[发明专利]一种基于猪SINE转座子插入多态性研发新型分子标记的方法

说明书

本发明涉及分子生物学和生物信息学领域，具体涉及一种基于猪SINE转座子插入多态性研发新型分子标记的方法。该方法是利用SINE的核苷酸序列作为查询序列，在猪公开的基因组寻找插入位点；根据寻找到的每个插入位点，分别向上、下游延伸300‑500个核苷酸序列，下载每条序列；将获得的序列去除冗余；根据获得的序列信息设计检测引物；利用所得的待验证分子标记引物PCR扩增不同品种，或同一品种不同个体基因组样品，选取能清晰扩出条带且有多态性的引物组合，获得分子标记。本发明方法可以为猪的品系鉴定，育种中的标记辅助选择提供有用的分子标记。

技术领域

本发明涉及分子生物学和生物信息学领域，具体涉及一种基于猪SINE转座子插入多态性研发新型分子标记的方法。

背景技术

DNA分子标记技术是一种以基因组DNA多态性为基础的新型遗传标记技术，是遗传变异在DNA水平上的直接反映。相对于形态学标记、生物化学标记、细胞学标记，DNA分子标记具有的优越性有：大多数分子标记为共显性，对隐性的性状的选择十分便利；基因组变异极其丰富，分子标记的数量几乎是无限的；在生物发育的不同阶段，不同组织的DNA都可用于标记分析；分子标记揭示来自DNA的变异；表现为中性，不影响目标性状的表达，与不良性状无连锁；检测手段简单、迅速。
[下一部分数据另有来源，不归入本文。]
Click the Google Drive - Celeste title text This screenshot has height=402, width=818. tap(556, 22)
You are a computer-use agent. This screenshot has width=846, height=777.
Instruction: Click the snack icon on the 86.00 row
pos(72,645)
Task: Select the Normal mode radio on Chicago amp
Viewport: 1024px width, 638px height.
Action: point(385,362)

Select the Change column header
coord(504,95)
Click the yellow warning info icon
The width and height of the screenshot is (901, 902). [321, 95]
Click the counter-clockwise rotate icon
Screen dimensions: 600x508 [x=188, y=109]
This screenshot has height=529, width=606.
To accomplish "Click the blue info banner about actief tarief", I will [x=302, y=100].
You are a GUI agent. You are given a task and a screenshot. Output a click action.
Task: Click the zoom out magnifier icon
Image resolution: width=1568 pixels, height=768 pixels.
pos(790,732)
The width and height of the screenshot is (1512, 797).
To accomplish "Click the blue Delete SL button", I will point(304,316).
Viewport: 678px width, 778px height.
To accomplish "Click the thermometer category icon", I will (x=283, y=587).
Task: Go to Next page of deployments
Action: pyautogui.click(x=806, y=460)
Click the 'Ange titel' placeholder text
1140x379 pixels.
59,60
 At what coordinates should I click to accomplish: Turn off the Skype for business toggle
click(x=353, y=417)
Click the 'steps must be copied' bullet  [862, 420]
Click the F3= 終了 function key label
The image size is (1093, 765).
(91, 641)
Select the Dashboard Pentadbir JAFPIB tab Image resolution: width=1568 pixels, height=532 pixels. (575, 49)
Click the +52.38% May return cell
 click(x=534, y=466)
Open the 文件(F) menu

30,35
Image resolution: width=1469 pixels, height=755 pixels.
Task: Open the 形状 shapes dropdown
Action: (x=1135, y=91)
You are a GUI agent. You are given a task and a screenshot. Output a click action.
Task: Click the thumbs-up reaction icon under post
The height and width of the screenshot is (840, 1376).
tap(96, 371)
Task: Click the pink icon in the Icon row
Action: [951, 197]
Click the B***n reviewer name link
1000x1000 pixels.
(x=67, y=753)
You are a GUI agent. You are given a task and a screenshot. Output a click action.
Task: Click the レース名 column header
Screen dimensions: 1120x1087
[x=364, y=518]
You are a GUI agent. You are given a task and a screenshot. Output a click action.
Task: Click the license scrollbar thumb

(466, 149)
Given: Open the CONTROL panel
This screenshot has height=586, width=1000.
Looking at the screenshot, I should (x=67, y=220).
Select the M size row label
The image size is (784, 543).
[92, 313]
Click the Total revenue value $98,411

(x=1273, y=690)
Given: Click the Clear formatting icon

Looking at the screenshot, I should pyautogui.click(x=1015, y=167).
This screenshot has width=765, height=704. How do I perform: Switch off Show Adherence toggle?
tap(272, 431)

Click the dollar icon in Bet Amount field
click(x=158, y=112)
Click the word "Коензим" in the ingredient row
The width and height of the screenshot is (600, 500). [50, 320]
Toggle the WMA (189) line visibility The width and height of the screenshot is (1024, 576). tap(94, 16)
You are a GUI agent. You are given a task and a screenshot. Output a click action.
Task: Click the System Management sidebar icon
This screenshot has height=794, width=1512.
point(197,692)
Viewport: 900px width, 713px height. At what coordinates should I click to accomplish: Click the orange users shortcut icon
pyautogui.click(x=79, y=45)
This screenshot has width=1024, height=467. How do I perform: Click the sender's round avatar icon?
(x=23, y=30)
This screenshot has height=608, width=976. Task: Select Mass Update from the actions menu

DNA分子标记技术记过历年来的发展，主要有以下几种标记，第一代分子标记技术：限制性片段长度多态性(RFLP)标记技术，优点：RFLP标记的等位基因具有共显性的特点，结果稳定可靠，重复性好，特别适应于构建遗传连锁图。缺点：在进行RFLP分析时，需要该位点的DNA片段做探针，用放射性同位素及核酸杂交技术，既不安全又不易自动化。另外，RFLP对DNA多态性检出的灵敏度不高，RFLP连锁图上还有很多大的空间区。随机扩增多态DNA标记技术(RAPD)，优点：与RFLP相比，RAPD技术简单，DNA用量少，试验设备简单，不需DNA探针，设计引物简单，而且不需要同位素，安全性好。缺点：RAPD技术受许多因素影响，实验的稳定性和重复性差，首先是显性遗传，不能识别杂合子位点，这事的遗传分析相对复杂，在基因定位，做连锁遗传图时，会因显性遮盖作用而使计算位点间遗传距离的准确性下降；其次，RAPD对反应条件相当敏感，包括模板浓度，Mg²⁺浓度，所以实验的重复性差。扩增片段长度多态技术(AFLP)，优点：它兼具RAPD与RFLP的优点，有较高的稳定性，用少量的选择性引物能在较短时间内监测到大量位点，各染色体上AFLP标记的数目与染色体长度呈正相关，通过少量效率高的引物组合，可获得覆盖整个基因组的AFLP标记。缺点：AFLP对基因组纯度和反应条件较高，容易受DNA污染，操作技术难度大。用于遗传作图时，少数的标记与图谱紧密度有出入。第二代分子标记技术，微卫星标记技术SSR，优点：具有很高的多态性,而且一般为共显性。缺点：工作量大，费用也高，实际应用少。第三代分子标记：单核苷酸多态性(SNP)优点：具有共显性，能获得的标记数量多，易于实现高通量。是基因组中最简单。最常见的多态性形式，具有很高的遗传稳定性。缺点：芯片成本高，由于DNA样品的复杂性，有些SNP不能被捡起。表达序列标签(EST)优点：成本低，操作简单。有助于人们从分子水平理解物种的多样性，并可利用其中感兴趣的序列信息。缺点：所获基因组信息不全，如不能体现出内含子，调控序列等在基因表达调控中重要的信息。

转座子是一类在基因组上可以自由跳跃(复制或移位)的移动DNA序列，广泛存在于生物基因组中。由于转座子能在其寄主的基因组中复制、移动，因此，能在基因组上产生转座子插入多态性(Transposon insertion polymorphisims，TIP)，对物种、品种、亚种、品系形成发挥了重要作用。利用转座子插入多态性(TIP)建立的新型分子标记技术在遗传进化研究中的应用为我们理解高等生物基因组的进化提供了新视角。